[Records of locating words and elements]
============

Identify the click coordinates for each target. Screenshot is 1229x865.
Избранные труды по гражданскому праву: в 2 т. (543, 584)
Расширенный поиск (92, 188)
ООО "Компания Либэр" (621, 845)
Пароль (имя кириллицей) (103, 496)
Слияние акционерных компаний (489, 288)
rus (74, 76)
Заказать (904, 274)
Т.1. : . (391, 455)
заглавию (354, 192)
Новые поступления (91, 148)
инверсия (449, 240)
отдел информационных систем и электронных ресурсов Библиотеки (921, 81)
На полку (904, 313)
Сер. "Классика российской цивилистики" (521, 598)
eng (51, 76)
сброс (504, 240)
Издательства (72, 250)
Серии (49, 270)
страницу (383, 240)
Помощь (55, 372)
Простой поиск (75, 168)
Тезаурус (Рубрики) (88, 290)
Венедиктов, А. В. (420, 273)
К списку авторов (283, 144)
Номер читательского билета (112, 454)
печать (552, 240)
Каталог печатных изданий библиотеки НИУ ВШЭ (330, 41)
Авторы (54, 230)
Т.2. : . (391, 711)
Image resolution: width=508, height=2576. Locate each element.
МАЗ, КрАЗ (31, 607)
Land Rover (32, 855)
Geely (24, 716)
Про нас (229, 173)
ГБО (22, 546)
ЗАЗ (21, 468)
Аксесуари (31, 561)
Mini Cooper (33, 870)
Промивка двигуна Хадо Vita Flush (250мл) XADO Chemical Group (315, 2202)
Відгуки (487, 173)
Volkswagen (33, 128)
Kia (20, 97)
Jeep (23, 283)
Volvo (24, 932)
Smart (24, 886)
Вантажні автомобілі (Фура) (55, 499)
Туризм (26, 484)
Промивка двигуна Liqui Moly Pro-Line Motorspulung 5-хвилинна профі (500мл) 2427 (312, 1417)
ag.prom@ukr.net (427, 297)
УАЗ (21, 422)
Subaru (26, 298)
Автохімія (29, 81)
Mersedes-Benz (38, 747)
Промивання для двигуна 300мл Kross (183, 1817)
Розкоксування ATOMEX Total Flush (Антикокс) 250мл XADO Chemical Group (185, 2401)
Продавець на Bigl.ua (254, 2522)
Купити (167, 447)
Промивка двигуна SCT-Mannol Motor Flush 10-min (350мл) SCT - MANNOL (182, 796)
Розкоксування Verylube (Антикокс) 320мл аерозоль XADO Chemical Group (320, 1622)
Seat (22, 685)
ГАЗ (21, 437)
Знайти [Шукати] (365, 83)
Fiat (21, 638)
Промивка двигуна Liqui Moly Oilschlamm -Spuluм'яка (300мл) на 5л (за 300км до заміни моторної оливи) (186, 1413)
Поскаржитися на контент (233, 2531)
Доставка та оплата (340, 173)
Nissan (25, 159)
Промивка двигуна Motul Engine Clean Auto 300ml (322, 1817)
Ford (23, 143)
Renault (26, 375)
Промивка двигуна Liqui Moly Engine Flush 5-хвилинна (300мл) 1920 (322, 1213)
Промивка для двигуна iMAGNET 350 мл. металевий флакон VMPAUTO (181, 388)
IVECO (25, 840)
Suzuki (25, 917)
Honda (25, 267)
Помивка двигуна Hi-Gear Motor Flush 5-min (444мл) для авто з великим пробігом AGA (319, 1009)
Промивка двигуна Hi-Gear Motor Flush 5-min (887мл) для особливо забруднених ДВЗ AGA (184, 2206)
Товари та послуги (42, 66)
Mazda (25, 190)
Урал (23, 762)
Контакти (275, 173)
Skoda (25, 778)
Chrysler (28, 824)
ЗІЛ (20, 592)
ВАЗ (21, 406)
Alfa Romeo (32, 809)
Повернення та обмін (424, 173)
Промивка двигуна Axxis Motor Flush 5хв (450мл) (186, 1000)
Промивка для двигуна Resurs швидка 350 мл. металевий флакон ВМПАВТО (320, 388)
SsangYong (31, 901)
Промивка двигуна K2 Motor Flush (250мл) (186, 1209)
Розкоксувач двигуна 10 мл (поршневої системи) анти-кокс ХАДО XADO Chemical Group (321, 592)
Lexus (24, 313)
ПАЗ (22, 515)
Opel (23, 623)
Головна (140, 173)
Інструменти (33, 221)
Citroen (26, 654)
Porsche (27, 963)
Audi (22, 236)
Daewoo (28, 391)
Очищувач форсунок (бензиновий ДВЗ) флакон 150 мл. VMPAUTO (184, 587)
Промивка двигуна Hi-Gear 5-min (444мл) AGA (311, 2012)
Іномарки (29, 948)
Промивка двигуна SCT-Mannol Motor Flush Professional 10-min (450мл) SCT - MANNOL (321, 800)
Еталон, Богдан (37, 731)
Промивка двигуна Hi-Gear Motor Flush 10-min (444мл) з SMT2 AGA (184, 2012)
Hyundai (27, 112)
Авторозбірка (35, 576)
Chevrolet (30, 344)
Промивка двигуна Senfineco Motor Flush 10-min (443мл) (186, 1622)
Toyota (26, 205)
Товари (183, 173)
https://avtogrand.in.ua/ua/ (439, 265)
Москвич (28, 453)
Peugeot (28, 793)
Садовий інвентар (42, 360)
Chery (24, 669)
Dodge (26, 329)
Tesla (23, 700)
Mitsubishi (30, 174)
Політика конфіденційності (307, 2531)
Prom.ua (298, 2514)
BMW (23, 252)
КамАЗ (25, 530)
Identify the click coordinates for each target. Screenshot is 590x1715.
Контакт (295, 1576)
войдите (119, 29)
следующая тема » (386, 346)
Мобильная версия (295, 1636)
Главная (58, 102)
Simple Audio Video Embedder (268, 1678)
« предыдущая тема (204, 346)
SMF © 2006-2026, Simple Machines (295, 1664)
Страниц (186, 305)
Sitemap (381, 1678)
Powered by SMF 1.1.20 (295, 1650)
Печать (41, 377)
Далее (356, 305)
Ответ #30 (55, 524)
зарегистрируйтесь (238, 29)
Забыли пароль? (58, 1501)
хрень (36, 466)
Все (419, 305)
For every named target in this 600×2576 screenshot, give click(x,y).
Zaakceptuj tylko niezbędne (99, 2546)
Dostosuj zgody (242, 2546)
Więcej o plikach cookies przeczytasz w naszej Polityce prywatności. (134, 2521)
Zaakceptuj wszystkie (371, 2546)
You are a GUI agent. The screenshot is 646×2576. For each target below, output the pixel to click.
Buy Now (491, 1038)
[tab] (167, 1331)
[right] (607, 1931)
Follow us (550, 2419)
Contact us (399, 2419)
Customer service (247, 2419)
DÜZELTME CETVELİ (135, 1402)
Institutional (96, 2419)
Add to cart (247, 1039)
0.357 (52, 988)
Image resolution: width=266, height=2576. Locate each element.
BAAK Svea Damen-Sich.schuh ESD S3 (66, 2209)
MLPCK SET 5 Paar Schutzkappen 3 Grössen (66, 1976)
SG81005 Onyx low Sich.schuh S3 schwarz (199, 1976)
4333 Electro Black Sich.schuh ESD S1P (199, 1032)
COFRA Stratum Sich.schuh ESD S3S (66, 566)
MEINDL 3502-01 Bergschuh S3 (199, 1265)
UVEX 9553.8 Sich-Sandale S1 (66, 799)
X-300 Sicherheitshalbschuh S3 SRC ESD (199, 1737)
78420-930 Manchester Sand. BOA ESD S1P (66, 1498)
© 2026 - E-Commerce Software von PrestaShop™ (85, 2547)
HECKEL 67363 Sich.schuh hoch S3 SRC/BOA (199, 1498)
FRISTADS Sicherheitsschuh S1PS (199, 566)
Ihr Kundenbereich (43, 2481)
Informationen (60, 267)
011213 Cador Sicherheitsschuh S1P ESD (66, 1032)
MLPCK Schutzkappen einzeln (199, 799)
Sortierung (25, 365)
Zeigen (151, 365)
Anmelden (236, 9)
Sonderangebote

============

SHORT TASK: Copy out all of the lines above word for word, with no changes.

RESULT OF THIS EXERCISE:
Identify the click coordinates for each target. Screenshot is 1229x865.
Избранные труды по гражданскому праву: в 2 т. (543, 584)
Расширенный поиск (92, 188)
ООО "Компания Либэр" (621, 845)
Пароль (имя кириллицей) (103, 496)
Слияние акционерных компаний (489, 288)
rus (74, 76)
Заказать (904, 274)
Т.1. : . (391, 455)
заглавию (354, 192)
Новые поступления (91, 148)
инверсия (449, 240)
отдел информационных систем и электронных ресурсов Библиотеки (921, 81)
На полку (904, 313)
Сер. "Классика российской цивилистики" (521, 598)
eng (51, 76)
сброс (504, 240)
Издательства (72, 250)
Серии (49, 270)
страницу (383, 240)
Помощь (55, 372)
Простой поиск (75, 168)
Тезаурус (Рубрики) (88, 290)
Венедиктов, А. В. (420, 273)
К списку авторов (283, 144)
Номер читательского билета (112, 454)
печать (552, 240)
Каталог печатных изданий библиотеки НИУ ВШЭ (330, 41)
Авторы (54, 230)
Т.2. : . (391, 711)
Image resolution: width=508, height=2576. Locate each element.
МАЗ, КрАЗ (31, 607)
Land Rover (32, 855)
Geely (24, 716)
Про нас (229, 173)
ГБО (22, 546)
ЗАЗ (21, 468)
Аксесуари (31, 561)
Mini Cooper (33, 870)
Промивка двигуна Хадо Vita Flush (250мл) XADO Chemical Group (315, 2202)
Відгуки (487, 173)
Volkswagen (33, 128)
Kia (20, 97)
Jeep (23, 283)
Volvo (24, 932)
Smart (24, 886)
Вантажні автомобілі (Фура) (55, 499)
Туризм (26, 484)
Промивка двигуна Liqui Moly Pro-Line Motorspulung 5-хвилинна профі (500мл) 2427 (312, 1417)
ag.prom@ukr.net (427, 297)
УАЗ (21, 422)
Subaru (26, 298)
Автохімія (29, 81)
Mersedes-Benz (38, 747)
Промивання для двигуна 300мл Kross (183, 1817)
Розкоксування ATOMEX Total Flush (Антикокс) 250мл XADO Chemical Group (185, 2401)
Продавець на Bigl.ua (254, 2522)
Купити (167, 447)
Промивка двигуна SCT-Mannol Motor Flush 10-min (350мл) SCT - MANNOL (182, 796)
Розкоксування Verylube (Антикокс) 320мл аерозоль XADO Chemical Group (320, 1622)
Seat (22, 685)
ГАЗ (21, 437)
Знайти [Шукати] (365, 83)
Fiat (21, 638)
Промивка двигуна Liqui Moly Oilschlamm -Spuluм'яка (300мл) на 5л (за 300км до заміни моторної оливи) (186, 1413)
Поскаржитися на контент (233, 2531)
Доставка та оплата (340, 173)
Nissan (25, 159)
Промивка двигуна Motul Engine Clean Auto 300ml (322, 1817)
Ford (23, 143)
Renault (26, 375)
Промивка двигуна Liqui Moly Engine Flush 5-хвилинна (300мл) 1920 (322, 1213)
Промивка для двигуна iMAGNET 350 мл. металевий флакон VMPAUTO (181, 388)
IVECO (25, 840)
Suzuki (25, 917)
Honda (25, 267)
Помивка двигуна Hi-Gear Motor Flush 5-min (444мл) для авто з великим пробігом AGA (319, 1009)
Промивка двигуна Hi-Gear Motor Flush 5-min (887мл) для особливо забруднених ДВЗ AGA (184, 2206)
Товари та послуги (42, 66)
Mazda (25, 190)
Урал (23, 762)
Контакти (275, 173)
Skoda (25, 778)
Chrysler (28, 824)
ЗІЛ (20, 592)
ВАЗ (21, 406)
Alfa Romeo (32, 809)
Повернення та обмін (424, 173)
Промивка двигуна Axxis Motor Flush 5хв (450мл) (186, 1000)
Промивка для двигуна Resurs швидка 350 мл. металевий флакон ВМПАВТО (320, 388)
SsangYong (31, 901)
Промивка двигуна K2 Motor Flush (250мл) (186, 1209)
Розкоксувач двигуна 10 мл (поршневої системи) анти-кокс ХАДО XADO Chemical Group (321, 592)
Lexus (24, 313)
ПАЗ (22, 515)
Opel (23, 623)
Головна (140, 173)
Інструменти (33, 221)
Citroen (26, 654)
Porsche (27, 963)
Audi (22, 236)
Daewoo (28, 391)
Очищувач форсунок (бензиновий ДВЗ) флакон 150 мл. VMPAUTO (184, 587)
Промивка двигуна Hi-Gear 5-min (444мл) AGA (311, 2012)
Іномарки (29, 948)
Промивка двигуна SCT-Mannol Motor Flush Professional 10-min (450мл) SCT - MANNOL (321, 800)
Еталон, Богдан (37, 731)
Промивка двигуна Hi-Gear Motor Flush 10-min (444мл) з SMT2 AGA (184, 2012)
Hyundai (27, 112)
Авторозбірка (35, 576)
Chevrolet (30, 344)
Промивка двигуна Senfineco Motor Flush 10-min (443мл) (186, 1622)
Toyota (26, 205)
Товари (183, 173)
https://avtogrand.in.ua/ua/ (439, 265)
Москвич (28, 453)
Peugeot (28, 793)
Садовий інвентар (42, 360)
Chery (24, 669)
Dodge (26, 329)
Tesla (23, 700)
Mitsubishi (30, 174)
Політика конфіденційності (307, 2531)
Prom.ua (298, 2514)
BMW (23, 252)
КамАЗ (25, 530)
Identify the click coordinates for each target. Screenshot is 590x1715.
Контакт (295, 1576)
войдите (119, 29)
следующая тема » (386, 346)
Мобильная версия (295, 1636)
Главная (58, 102)
Simple Audio Video Embedder (268, 1678)
« предыдущая тема (204, 346)
SMF © 2006-2026, Simple Machines (295, 1664)
Страниц (186, 305)
Sitemap (381, 1678)
Powered by SMF 1.1.20 (295, 1650)
Печать (41, 377)
Далее (356, 305)
Ответ #30 (55, 524)
зарегистрируйтесь (238, 29)
Забыли пароль? (58, 1501)
хрень (36, 466)
Все (419, 305)
For every named target in this 600×2576 screenshot, give click(x,y).
Zaakceptuj tylko niezbędne (99, 2546)
Dostosuj zgody (242, 2546)
Więcej o plikach cookies przeczytasz w naszej Polityce prywatności. (134, 2521)
Zaakceptuj wszystkie (371, 2546)
You are a GUI agent. The screenshot is 646×2576. For each target below, output the pixel to click.
Buy Now (491, 1038)
[tab] (167, 1331)
[right] (607, 1931)
Follow us (550, 2419)
Contact us (399, 2419)
Customer service (247, 2419)
DÜZELTME CETVELİ (135, 1402)
Institutional (96, 2419)
Add to cart (247, 1039)
0.357 (52, 988)
Image resolution: width=266, height=2576. Locate each element.
BAAK Svea Damen-Sich.schuh ESD S3 (66, 2209)
MLPCK SET 5 Paar Schutzkappen 3 Grössen (66, 1976)
SG81005 Onyx low Sich.schuh S3 schwarz (199, 1976)
4333 Electro Black Sich.schuh ESD S1P (199, 1032)
COFRA Stratum Sich.schuh ESD S3S (66, 566)
MEINDL 3502-01 Bergschuh S3 (199, 1265)
UVEX 9553.8 Sich-Sandale S1 (66, 799)
X-300 Sicherheitshalbschuh S3 SRC ESD (199, 1737)
78420-930 Manchester Sand. BOA ESD S1P (66, 1498)
© 2026 - E-Commerce Software von PrestaShop™ (85, 2547)
HECKEL 67363 Sich.schuh hoch S3 SRC/BOA (199, 1498)
FRISTADS Sicherheitsschuh S1PS (199, 566)
Ihr Kundenbereich (43, 2481)
Informationen (60, 267)
011213 Cador Sicherheitsschuh S1P ESD (66, 1032)
MLPCK Schutzkappen einzeln (199, 799)
Sortierung (25, 365)
Zeigen (151, 365)
Anmelden (236, 9)
Sonderangebote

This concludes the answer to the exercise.